Problem description: Write the data below out again, with each line matching the original.

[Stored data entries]
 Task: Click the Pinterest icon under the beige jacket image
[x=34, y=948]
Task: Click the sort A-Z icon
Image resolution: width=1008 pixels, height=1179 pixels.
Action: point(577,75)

Task solution:
 Task: Click the Pinterest icon under the beige jacket image
[x=34, y=948]
Task: Click the sort A-Z icon
Image resolution: width=1008 pixels, height=1179 pixels.
Action: point(577,75)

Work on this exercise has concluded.